Data excerpts:
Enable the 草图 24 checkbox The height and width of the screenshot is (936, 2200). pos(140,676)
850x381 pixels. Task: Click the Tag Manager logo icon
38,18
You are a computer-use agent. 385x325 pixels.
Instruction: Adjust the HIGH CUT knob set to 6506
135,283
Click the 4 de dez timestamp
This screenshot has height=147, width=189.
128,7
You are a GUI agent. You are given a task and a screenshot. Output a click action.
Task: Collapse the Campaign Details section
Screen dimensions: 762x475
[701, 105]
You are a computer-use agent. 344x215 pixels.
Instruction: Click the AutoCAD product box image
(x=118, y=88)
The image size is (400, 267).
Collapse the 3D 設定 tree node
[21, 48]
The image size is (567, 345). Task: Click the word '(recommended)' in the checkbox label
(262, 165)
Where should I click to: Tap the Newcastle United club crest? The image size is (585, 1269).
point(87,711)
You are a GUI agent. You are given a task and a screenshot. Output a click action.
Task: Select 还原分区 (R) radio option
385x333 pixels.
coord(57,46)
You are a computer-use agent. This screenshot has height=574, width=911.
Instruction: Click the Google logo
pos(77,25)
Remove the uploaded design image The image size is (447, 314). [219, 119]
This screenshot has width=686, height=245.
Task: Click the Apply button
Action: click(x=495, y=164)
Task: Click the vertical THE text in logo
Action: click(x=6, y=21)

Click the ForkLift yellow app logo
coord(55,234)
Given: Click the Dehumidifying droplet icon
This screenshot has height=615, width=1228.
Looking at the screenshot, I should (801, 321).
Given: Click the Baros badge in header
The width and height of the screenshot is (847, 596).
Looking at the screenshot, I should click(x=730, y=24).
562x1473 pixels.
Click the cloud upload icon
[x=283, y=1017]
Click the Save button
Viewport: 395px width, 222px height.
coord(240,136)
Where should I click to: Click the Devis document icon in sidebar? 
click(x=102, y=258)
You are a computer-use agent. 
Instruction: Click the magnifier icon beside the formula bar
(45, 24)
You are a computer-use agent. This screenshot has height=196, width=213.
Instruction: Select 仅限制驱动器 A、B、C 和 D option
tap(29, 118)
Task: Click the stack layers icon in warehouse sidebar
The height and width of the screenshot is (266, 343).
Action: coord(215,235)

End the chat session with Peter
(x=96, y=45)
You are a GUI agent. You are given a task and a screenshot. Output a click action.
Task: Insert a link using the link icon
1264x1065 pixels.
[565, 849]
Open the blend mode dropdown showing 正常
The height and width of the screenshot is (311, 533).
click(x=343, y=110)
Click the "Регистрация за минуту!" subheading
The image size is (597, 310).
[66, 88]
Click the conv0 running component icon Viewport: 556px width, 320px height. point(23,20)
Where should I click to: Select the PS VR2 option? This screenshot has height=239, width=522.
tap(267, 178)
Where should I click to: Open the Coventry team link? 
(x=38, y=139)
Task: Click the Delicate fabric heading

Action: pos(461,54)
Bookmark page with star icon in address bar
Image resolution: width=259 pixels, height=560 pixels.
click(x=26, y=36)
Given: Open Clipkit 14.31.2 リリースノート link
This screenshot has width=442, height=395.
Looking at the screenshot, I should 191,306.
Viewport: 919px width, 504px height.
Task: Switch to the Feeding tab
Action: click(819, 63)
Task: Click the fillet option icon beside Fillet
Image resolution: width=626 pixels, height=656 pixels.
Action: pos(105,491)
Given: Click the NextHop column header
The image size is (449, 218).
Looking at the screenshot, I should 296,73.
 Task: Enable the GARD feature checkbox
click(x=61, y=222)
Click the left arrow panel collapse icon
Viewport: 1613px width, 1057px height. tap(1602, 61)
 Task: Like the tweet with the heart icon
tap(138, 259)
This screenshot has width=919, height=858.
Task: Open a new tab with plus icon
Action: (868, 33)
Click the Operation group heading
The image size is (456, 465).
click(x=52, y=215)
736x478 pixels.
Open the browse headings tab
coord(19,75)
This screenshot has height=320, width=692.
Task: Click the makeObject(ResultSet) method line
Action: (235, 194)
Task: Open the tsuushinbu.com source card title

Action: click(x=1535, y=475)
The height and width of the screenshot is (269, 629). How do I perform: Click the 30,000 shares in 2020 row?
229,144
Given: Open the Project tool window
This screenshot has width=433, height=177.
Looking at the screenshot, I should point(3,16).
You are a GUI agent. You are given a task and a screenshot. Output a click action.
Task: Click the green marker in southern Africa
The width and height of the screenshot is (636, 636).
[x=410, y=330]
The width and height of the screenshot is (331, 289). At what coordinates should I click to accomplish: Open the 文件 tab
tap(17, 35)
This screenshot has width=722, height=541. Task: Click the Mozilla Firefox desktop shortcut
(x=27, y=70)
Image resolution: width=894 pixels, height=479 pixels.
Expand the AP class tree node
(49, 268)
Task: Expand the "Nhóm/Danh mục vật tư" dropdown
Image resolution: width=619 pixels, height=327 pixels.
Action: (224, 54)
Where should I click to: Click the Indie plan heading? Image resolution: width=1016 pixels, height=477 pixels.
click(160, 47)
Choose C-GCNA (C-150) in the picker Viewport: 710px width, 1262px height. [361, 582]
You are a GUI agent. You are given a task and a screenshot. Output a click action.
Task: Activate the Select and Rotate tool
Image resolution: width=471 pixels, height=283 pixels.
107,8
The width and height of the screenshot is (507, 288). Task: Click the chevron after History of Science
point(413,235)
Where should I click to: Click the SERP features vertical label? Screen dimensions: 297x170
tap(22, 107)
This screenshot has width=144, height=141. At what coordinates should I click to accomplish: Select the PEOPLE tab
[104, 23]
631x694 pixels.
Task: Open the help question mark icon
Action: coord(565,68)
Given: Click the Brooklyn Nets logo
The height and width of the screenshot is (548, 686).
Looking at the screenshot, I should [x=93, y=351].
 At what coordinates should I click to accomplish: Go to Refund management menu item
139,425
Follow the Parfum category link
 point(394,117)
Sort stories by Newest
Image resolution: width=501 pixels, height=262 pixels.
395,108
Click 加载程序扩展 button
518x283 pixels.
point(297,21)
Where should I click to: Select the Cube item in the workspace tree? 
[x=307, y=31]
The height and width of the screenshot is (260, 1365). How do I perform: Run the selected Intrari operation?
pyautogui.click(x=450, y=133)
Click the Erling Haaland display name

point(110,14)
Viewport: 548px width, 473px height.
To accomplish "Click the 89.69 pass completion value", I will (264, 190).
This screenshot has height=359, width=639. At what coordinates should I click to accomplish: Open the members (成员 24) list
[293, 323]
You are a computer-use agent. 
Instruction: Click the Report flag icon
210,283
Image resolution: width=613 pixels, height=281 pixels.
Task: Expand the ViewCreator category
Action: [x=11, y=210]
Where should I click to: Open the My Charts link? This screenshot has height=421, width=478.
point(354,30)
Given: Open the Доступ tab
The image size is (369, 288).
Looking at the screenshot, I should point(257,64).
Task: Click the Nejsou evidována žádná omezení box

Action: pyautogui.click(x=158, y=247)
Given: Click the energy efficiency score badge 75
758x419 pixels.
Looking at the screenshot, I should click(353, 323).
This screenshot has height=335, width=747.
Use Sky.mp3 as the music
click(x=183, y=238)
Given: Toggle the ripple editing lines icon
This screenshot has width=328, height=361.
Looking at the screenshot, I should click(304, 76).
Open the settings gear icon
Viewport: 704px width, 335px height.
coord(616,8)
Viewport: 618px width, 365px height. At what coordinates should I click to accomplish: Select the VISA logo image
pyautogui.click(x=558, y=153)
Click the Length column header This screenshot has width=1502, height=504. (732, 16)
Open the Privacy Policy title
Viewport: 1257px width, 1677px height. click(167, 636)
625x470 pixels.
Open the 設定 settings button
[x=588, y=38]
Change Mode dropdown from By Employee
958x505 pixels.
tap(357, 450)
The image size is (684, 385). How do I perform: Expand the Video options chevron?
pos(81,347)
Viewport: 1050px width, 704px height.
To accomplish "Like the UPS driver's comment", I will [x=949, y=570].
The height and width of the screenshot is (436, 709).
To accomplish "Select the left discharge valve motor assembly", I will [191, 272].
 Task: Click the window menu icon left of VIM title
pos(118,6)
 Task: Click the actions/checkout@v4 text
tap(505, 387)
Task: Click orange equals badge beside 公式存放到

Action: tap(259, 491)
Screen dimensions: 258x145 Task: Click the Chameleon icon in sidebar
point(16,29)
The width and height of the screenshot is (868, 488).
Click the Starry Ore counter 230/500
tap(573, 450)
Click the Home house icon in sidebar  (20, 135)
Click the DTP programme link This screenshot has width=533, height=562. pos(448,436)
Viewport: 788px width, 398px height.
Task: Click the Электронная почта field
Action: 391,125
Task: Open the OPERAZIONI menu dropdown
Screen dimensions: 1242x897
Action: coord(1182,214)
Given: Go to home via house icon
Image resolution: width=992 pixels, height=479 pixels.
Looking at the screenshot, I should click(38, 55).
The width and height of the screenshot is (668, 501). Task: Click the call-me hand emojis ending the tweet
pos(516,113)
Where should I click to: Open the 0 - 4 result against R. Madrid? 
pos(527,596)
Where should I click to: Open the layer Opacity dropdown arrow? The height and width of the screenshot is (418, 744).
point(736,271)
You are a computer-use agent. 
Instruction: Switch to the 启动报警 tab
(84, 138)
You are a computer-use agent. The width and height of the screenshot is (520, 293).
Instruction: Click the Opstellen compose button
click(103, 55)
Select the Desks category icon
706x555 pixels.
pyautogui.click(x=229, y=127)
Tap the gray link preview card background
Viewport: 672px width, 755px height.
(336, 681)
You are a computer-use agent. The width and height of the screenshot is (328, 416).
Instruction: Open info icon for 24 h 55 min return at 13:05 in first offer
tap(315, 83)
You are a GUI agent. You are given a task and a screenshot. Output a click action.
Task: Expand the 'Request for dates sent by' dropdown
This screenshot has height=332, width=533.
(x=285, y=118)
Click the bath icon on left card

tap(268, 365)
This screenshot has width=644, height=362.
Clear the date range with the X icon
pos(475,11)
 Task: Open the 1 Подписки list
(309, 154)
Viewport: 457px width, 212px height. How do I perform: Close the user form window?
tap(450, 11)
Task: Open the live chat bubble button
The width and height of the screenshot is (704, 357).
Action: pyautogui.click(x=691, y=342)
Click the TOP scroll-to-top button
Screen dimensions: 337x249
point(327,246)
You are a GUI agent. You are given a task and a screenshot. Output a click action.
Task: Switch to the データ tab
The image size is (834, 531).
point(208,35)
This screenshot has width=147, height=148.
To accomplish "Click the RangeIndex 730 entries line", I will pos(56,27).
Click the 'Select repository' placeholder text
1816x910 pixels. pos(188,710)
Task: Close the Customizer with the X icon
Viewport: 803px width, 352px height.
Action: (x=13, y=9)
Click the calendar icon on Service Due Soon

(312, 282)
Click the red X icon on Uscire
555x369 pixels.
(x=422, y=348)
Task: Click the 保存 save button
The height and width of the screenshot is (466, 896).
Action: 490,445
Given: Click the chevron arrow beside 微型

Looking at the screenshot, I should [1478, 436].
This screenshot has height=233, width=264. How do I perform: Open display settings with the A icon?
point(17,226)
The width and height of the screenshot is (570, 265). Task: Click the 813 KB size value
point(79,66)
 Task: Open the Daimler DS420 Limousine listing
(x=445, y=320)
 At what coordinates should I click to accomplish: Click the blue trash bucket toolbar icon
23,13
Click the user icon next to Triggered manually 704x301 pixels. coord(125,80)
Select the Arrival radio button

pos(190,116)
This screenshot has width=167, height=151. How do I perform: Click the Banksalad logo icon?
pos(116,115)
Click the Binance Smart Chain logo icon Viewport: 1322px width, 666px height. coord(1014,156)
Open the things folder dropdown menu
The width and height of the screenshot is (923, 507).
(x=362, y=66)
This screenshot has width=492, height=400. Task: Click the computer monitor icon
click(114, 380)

| WORK TASK |
Beginning with the line that contains "At what coordinates should I click to accomplish: Click" and ending with the last line of the data above, return those lines exactly and nothing else.

| EXERCISE OUTPUT |
 At what coordinates should I click to accomplish: Click the blue trash bucket toolbar icon
23,13
Click the user icon next to Triggered manually 704x301 pixels. coord(125,80)
Select the Arrival radio button

pos(190,116)
This screenshot has width=167, height=151. How do I perform: Click the Banksalad logo icon?
pos(116,115)
Click the Binance Smart Chain logo icon Viewport: 1322px width, 666px height. coord(1014,156)
Open the things folder dropdown menu
The width and height of the screenshot is (923, 507).
(x=362, y=66)
This screenshot has width=492, height=400. Task: Click the computer monitor icon
click(114, 380)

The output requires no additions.